Jusqu'à quand voudra-t-on confondre l'usage avec l'abus, le jour avec la nuit? Nous savons que bien des hommes, des enfants même, emploient mal les connaissances et la facilité qu'ils ont acquises; dira-t-on pour cela qu'il faut empêcher tout développement des facultés intellectuelles? A ce compte il faudrait ravager la terre, dépouiller et mutiler l'homme; car il abuse de tout, même des choses les plus saintes. Prévenir l'abus et le corriger, s'il est possible, où il se présente; voilà la sagesse, et voilà notre devoir.
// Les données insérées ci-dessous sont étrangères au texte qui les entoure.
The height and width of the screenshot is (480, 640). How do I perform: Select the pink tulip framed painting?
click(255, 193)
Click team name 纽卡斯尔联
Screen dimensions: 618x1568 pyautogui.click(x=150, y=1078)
Que l'on ne s'y trompe pas, ce n'est pas du tout la culture de l'esprit qui rend les enfants raisonneurs, suffisants, insubordonnés, turbulents. La source féconde de ces mauvaises qualités est dans le cœur que la culture de l'esprit ne gâte pas, mais qu'elle seule, si elle est ce que dit son nom, peut ou empêcher, ou contenir, ou détruire. Cultiver l'esprit, ce n'est pas développer les facultés sans but, sans mesure et sans règle. Pour le cultiver, il faut d'abord choisir des sujets convenables, qui excitent dans l'enfant tout ce que le Créateur a mis de beau, de noble, de divin et d'immortel dans l'homme. A cette instruction il faut ajouter des exercices propres à faire bien saisir les vérités dont elle se compose, et à les rendre indélébiles pour la vie. La réunion de ces deux éléments constitue la culture de l'esprit, ainsi qu'il a été longuement exposé.
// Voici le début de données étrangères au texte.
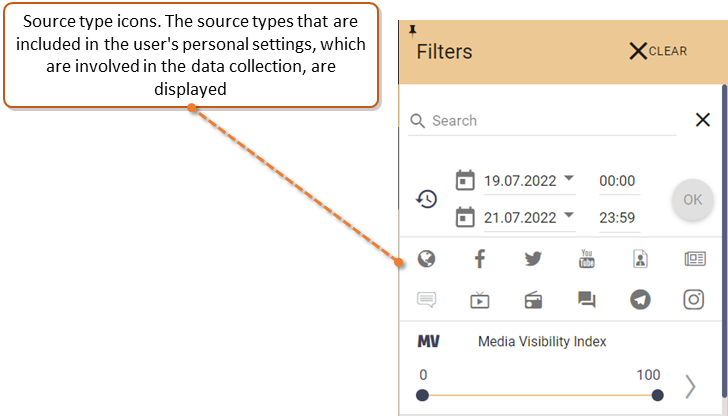Confirm the date range with OK

pos(692,200)
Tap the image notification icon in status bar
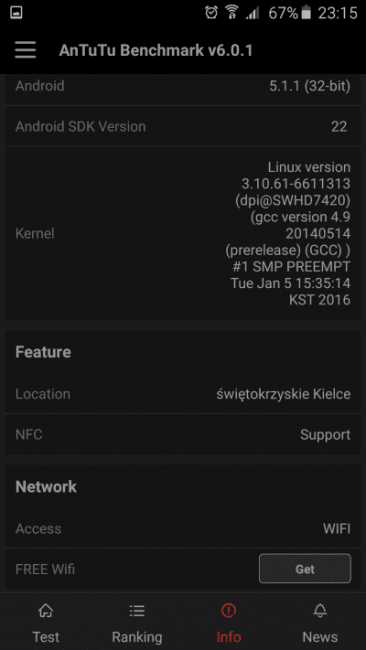 click(x=16, y=13)
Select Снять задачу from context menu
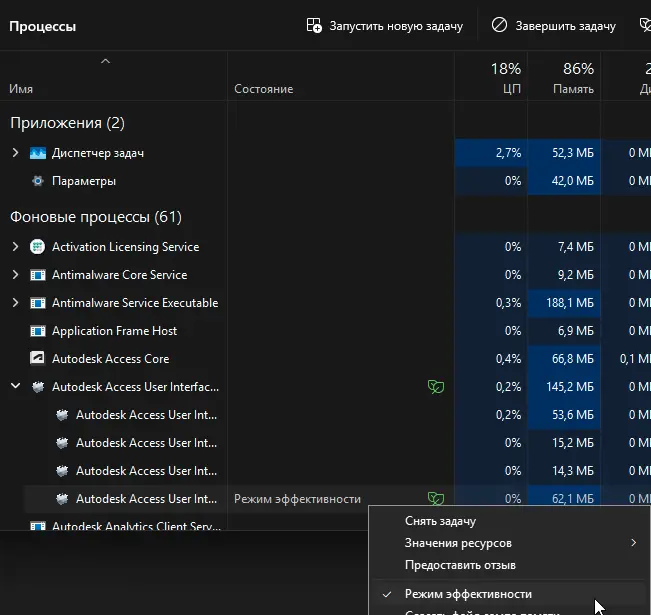Viewport: 651px width, 615px height. coord(440,521)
Par la culture d'un champ, nous entendons la meilleure manière de lui faire porter ce qu'il peut produire de mieux dans le genre que nous désirons. Pour cela il faut deux choses, un bon labour et de bonnes graines. Telle est l'image de la culture intellectuelle, et l'origine de son nom d'emprunt; mais on n'a pas toujours soin de rattacher au mot sa signification. Trop souvent il n'emporté que l'idée d'un développement quelconque des facultés, sans mesure comme sans objét déterminé. Et c'est pourtant cet objet qui doit être en première ligne, et auquel il s'agit de subordonner tous les exercices propres à développer convenablement toutes les facultés, et à les mettre dans une heureuse harmonie entre elles.

Ceux qui repoussent toute culture d'esprit dans l'enfance, n'ont, à ce qu'il paraît, jamais distingué l'usage de l'abus; ils n'ont que celui-ci devant les yeux, et ils en ont déploré les suites funestes dans les familles et les États. Ils n'ont pas remarqué qu'en proscrivant ainsi toute espèce de culture intellectuelle dans la jeunesse, ils se mettaient en pleine insurrection contre le ciel. N'est-ce pas le Créateur qui a distribué des talents aux hommes, non pas sans doute pour qu'ils les enfouissent paresseusement en terre, mais pour que chacun fasse valoir les siens, sachant qu'un jour il devra en rendre compte à Celui dont il les a reçus?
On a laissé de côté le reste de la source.